Another challenge is funding. In some ways, this challenge has been addressed through public-private partnerships. For example, Spelman College supports GYF by having college students participate in the program. Managed by Gabriella Logan, GYF’s Public School Initiative Program Manager, and Jared Hopkins, PSI Assistant Manager, Spelman students are trained and certified to teach GYF’s curriculum. The college students in this program – who are called C.H.I.P.S., Collegiate and High School Internship Program – work in schools, recreation centers, and boys & girls club.

“Funding has been very challenging. Getting grants and so forth,” said Ezeilo. “Environmental programming grants are really hard to come by.”

The overarching challenge the program faces is that most environmental education materials are not tailored to youth of color. It is up to GYF to create or customize relevant materials for the audience they serve. This involves developing materials and activities that include language, music, and games that students will relate to. In order to provide trainings that “stick,” it is essential to create a culturally competent way of reaching youth in the outdoors. This is a fete GYF intends to overcome with a book.

Although funding proves to be a challenge, Greening Youth has successfully exposed youth of color to the outdoors. Logan states, “The young people that we work with are not necessarily allowed the opportunity to go outside just to get fresh air during the school day. We find when we come and do programming with the students, we’re exposing them to the outdoors in a different context then they might be used to. We try to engage them in nature and looking at the animals and how all of that ties together. Not necessarily just going outside to play.”

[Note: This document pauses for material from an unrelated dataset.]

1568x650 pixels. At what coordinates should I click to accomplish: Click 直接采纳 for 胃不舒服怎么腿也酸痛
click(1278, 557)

GYF explains that the CLEAN curriculum and Green Speaker series is important because it enables younger kids to envision themselves in conservation or environmental science careers long before these topics are brought up in high school. In fact, science isn’t normally taught in the classroom until third grade.



Through their programming, Greening Youth is committed to exposing youth to these different careers and being outdoors. Their programming positively affects students in that, by the time they are older, students already have a sense of what environmental science is and how it effects everyone, especially the black community.

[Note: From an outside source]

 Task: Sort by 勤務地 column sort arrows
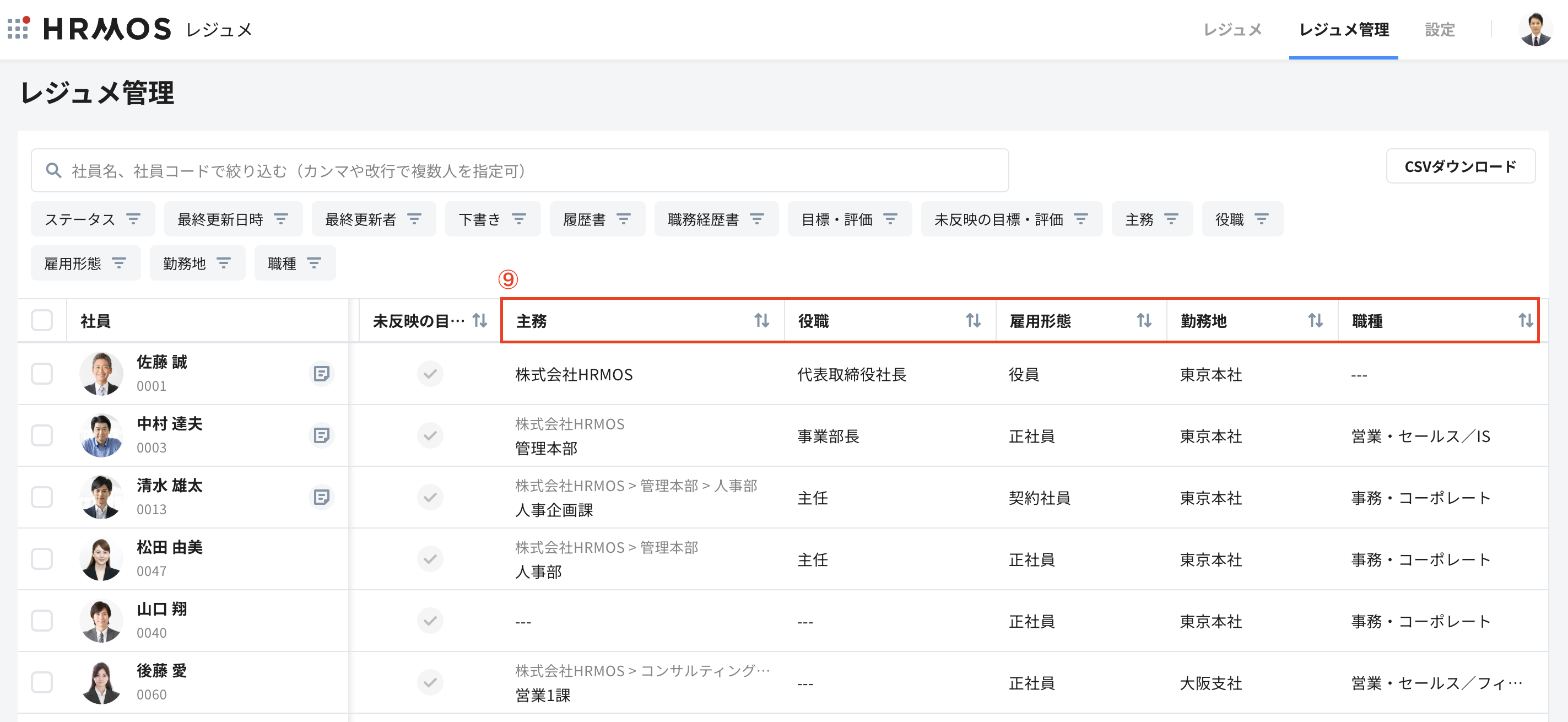coord(1315,320)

Logan explains, “Starting at a young age helps to cultivate knowledge of the community’s environment they live in so they will be able to a make a positive change in the future.” Many program participants have indicated their interest in conservation or environmental science occupations in the future. Ezeilo attributes this factor to the “lightbulb going off”.

The relationship GYF has built with children over the years has created a yearning among them to learn more about the outside and their community. For older youth, GYF offers its Conservation Corps and internship programs for college students that give teens and young adults of color the opportunity to actually serve on public lands and gain hands-on job experience in conservation.

“You have to see it, to be it” - Ezeilo’s favorite quote by Sally Ride serves as the premise of her program. Youth in urban communities need to see examples of people in conservation careers that look like them. Participants in the Green Speaker Series serve as models and possibility of what the future could be. Within this program, youth are excited and understand the importance of environmental science and conservation through hands on experience.